PETZSCHNER: Yes, I think that is exactly right. Yesterday, I had a sports massage, because I injured my shoulder, and I was having a “good pain.” [laughter]

Often times, the way we would observe what is pain is that it is increasing in the short term, but in the long run, it is going down. Usually, we do not see these curves by ourselves; we don’t see the dynamics. It is exactly what we are trying to help with, by visualizing how pain is evolving over days and weeks after certain interventions.

ConvergenceRI: What questions haven’t I asked, should I have asked, that you would like to address?
PETZSCHNER: SOMA is pretty unique: It is for free and funded by a university to have a positive impact on people's lives and improve our understanding of acute and chronic pain.

I want to emphasize that I am very grateful that we could do this and that Brown has been supporting us so much. This has all happened in-house. We also had support from design students at RISD.

Our goal was to build a platform directly that patients could use and find useful. We had interviews with patients from the start, asking about what features they would like. Because I wanted to build something that would be in the hands of patients and, at the same, I wanted to build something that can be used as a platform for scientists, to acquire the types of data that can teach us much more about pain.

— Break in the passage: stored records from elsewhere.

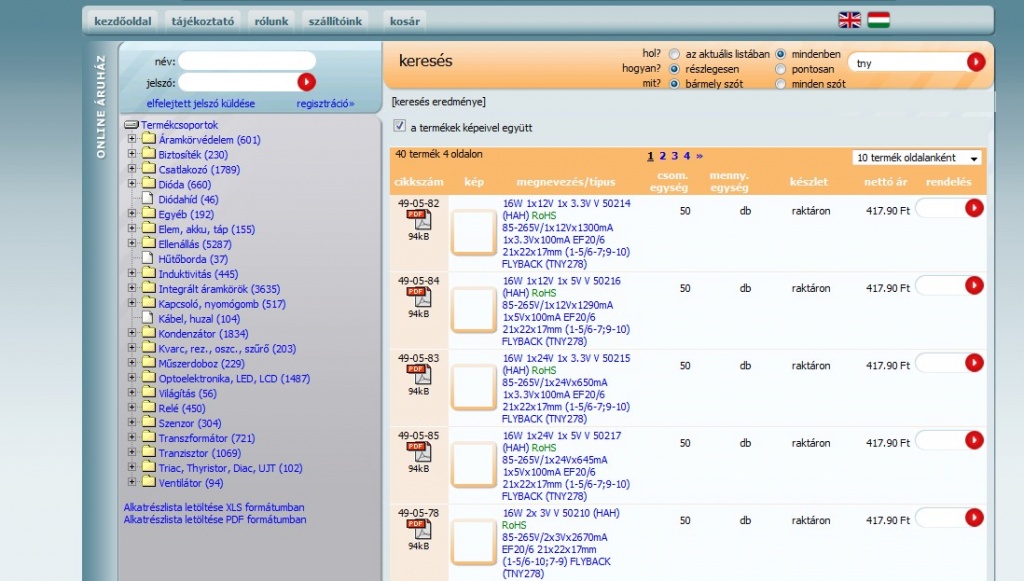This screenshot has height=581, width=1024.
Task: Click the regisztráció link
Action: (325, 104)
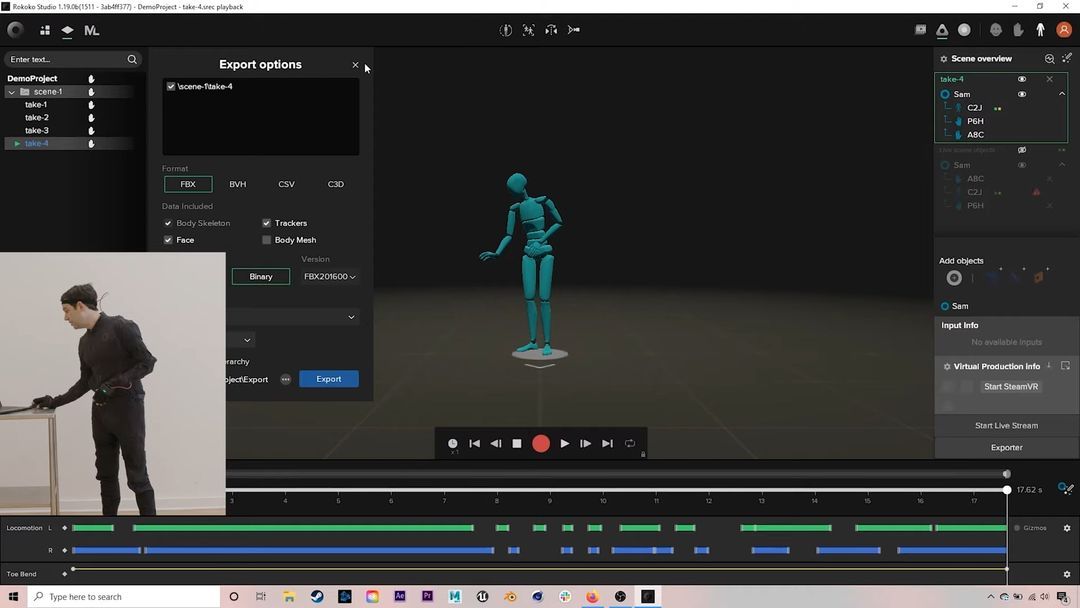The width and height of the screenshot is (1080, 608).
Task: Collapse the scene-1 folder in the project tree
Action: click(x=11, y=91)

It’s interesting. Pain has been studied for so long, and yet we still don’t understand or realize the dynamics and factors that are influencing pain, because it is often not tracked. When you go to the doctor, you have an assessment of pain done, and then you might have another assessment six weeks later. But all the important dynamics in between are lost.

And so, our goal in building this app is to teach us a lot more about pain in the future. It’s been great to see how both clinicians and clinical institutes but also patients have been responding so far. We are very excited.